Finalmente, después de dos años, se firmó el nuevo tratado entre los tres países de América del Norte (T-MEC) que sustituye al tratado de libre comercio vigente desde 1994. Como todo tratado de comercio, el nuevo no es como tal uno de libre comercio, sino uno de comercio administrado, con restricciones varias en diferentes sectores de actividad económica, destacando por ejemplo lo acordado en materia de reglas de origen en el sector automotriz. Inclusive podría argumentarse que el nuevo tratado es en materia comercial menos libre que el Tlcan.
Sin embargo, incluye sectores que antes no estaban considerados como el comercio electrónico, la obligación para los tres países participantes de cumplir con los acuerdos internacionales en materia ambiental, la duración de las patentes de biomedicamentos y, muy particularmente en la relación entre México y Estados Unidos (de lo cual Canadá “se colgó”), los aspectos de carácter laboral, con la nueva controversia no resuelta aún sobre los “agregados laborales” que Estados Unidos situaría en nuestro país para supervisar y reportar la instrumentación de la reforma laboral recientemente aprobada.
Ningún tratado internacional es perfecto y siempre, en el resultado final de lo acordado, habrá algo que las partes involucradas hayan cedido. En este sentido, lo negociado y lo acordado es mejor que no haber tenido ningún tratado, sobre todo por la amenaza siempre presente por parte de Trump de denunciar el Tlcan en caso de no llegar a un nuevo acuerdo. Habiéndose firmado, el presidente lo festejó como si ya con esto se fueran a arreglar los problemas de México, particularmente en cuanto a la inversión y el crecimiento económico.
Es cierto que una parte de los proyectos de inversión se encontraban en espera de que se concretara el nuevo tratado, pero es claro que aunque éstos se materialicen en el futuro cercano, la sola entrada en vigor de este nuevo tratado, por ahí del segundo trimestre del próximo año (si es que no hay algo nuevo que detenga su ratificación en el Congreso de Estados Unidos, como lo de los agregados laborales o el juicio político en contra de Trump), no resolverá los problemas ni nos llevará a un escenario de mayores y permanentes tasas de crecimiento.

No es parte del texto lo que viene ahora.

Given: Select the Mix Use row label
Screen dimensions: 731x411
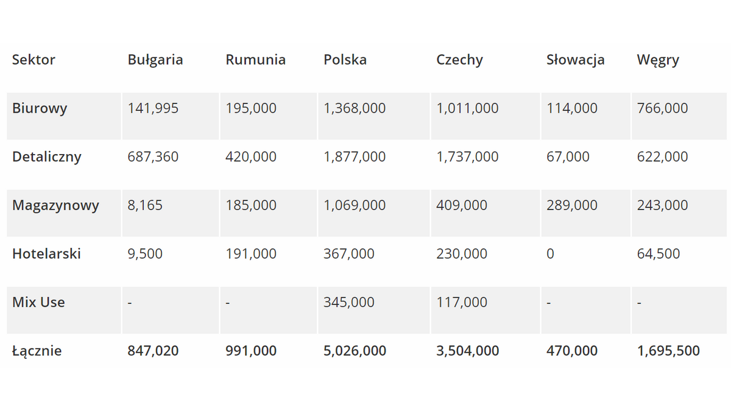Looking at the screenshot, I should (38, 302).
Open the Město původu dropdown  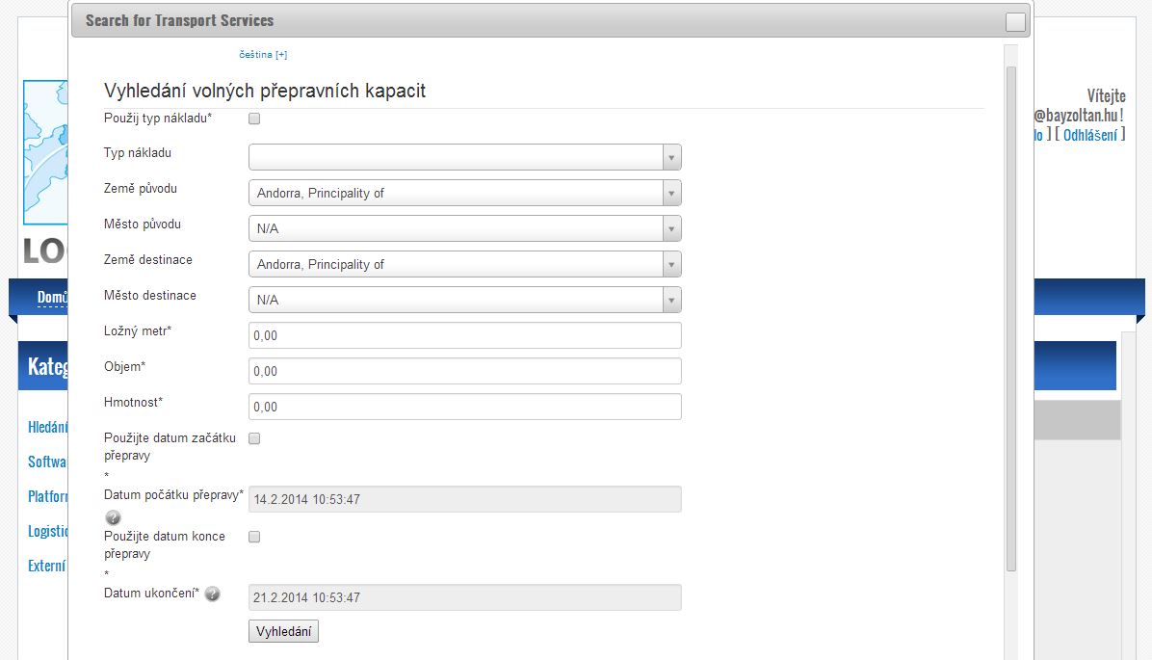pyautogui.click(x=465, y=228)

Dado lo anterior, ¿qué falta? Dos cosas, principalmente: certeza jurídica y confianza, o, puesto en otros términos, moverse hacia un íntegro Estado de derecho. Un año completo de reducción de los flujos de inversión refleja un deterioro por parte de los empresarios nacionales y extranjeros en la certeza, no sobre el rendimiento de la inversión y del capital, el cual siempre es incierto, sino en que las reglas del juego tienen que ser conocidas, estables y en que habrá la garantía de que éstas se cumplirán.

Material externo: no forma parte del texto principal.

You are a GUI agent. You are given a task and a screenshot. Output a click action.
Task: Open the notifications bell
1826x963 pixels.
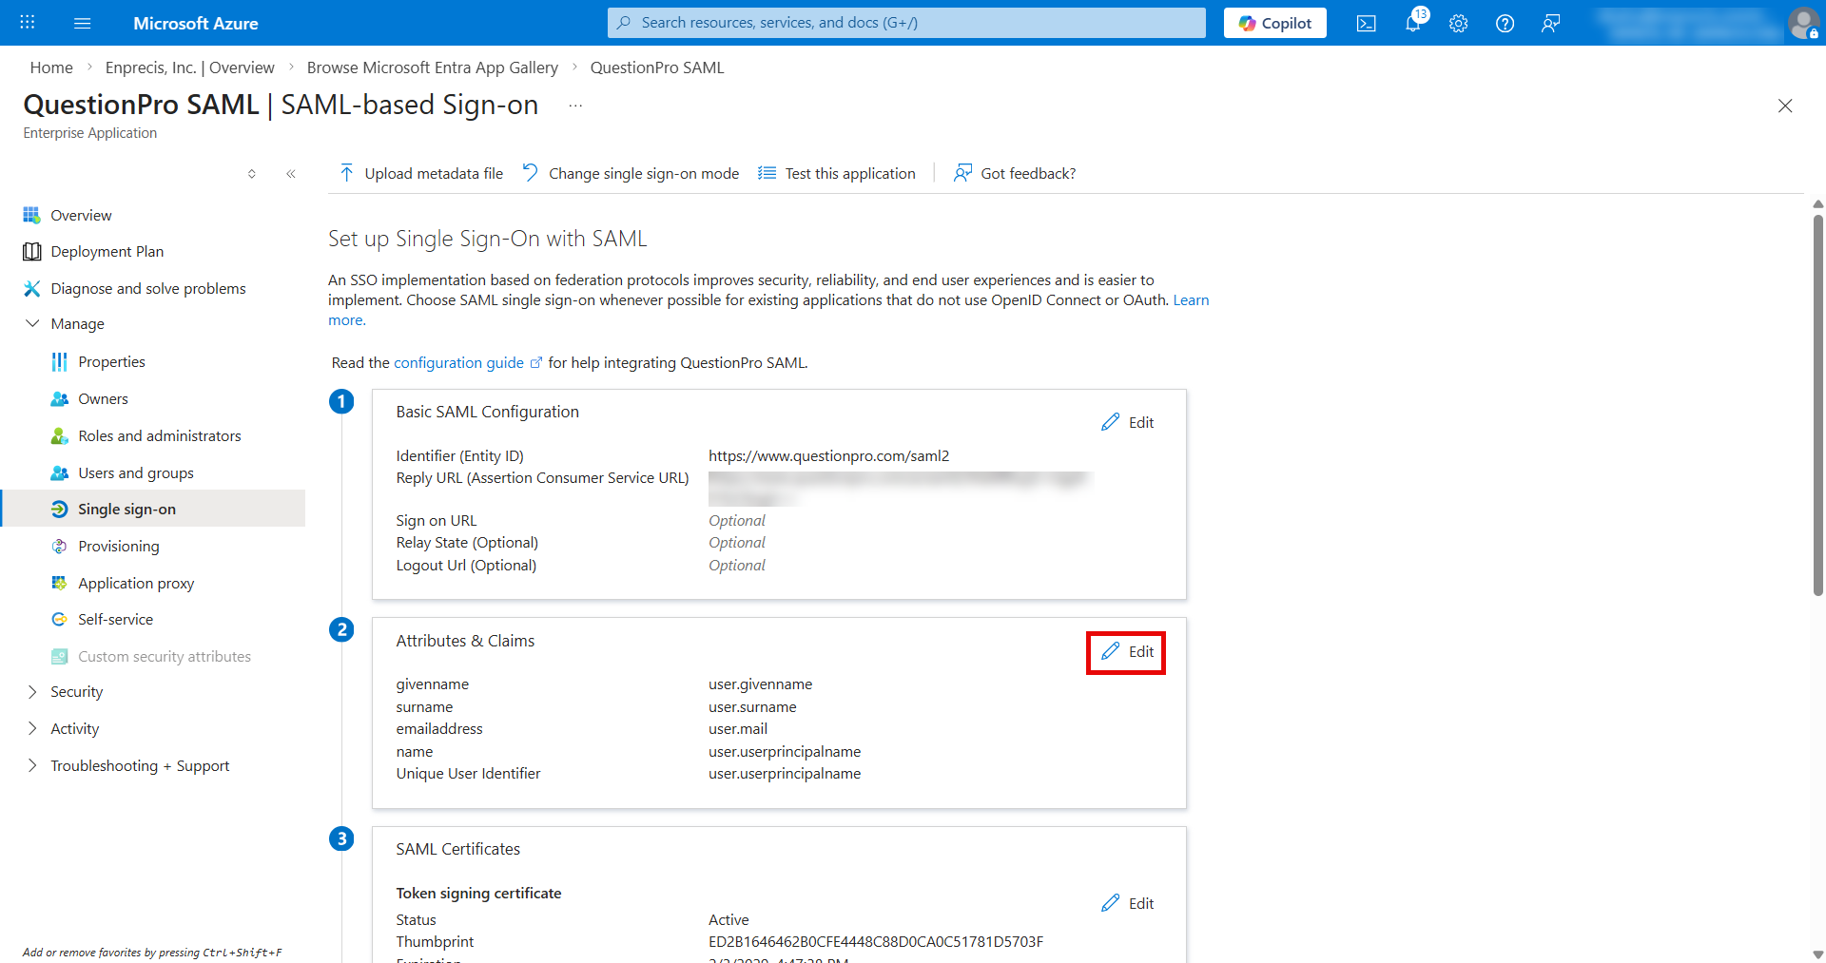[x=1412, y=23]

Diferentes decisiones de política pública han cambiado arbitrariamente las reglas y han introducido en consecuencia un elemento de incertidumbre institucional. La cancelación de la construcción del aeropuerto de Texcoco, el intento por desconocer los contratos de los gasoductos, la cancelación de las subastas eléctricas de largo plazo, la captura de los órganos reguladores en el sector energético, la presión sobre otros órganos que sirven de contrapeso y como un mecanismo de rendición de cuentas, la ley de extinción de dominio, etcétera, han minado la certeza y la confianza, y frente a esto no hay ningún tratado internacional que lo resuelva, por más que existan mecanismos de protección jurídica a la inversión extranjera o de las reglas del intercambio comercial.
El gobierno necesita replantearse sus objetivos y los instrumentos requeridos para lograrlos. Necesita poner énfasis en el crecimiento y para ello se requiere como condición necesaria la certidumbre institucional.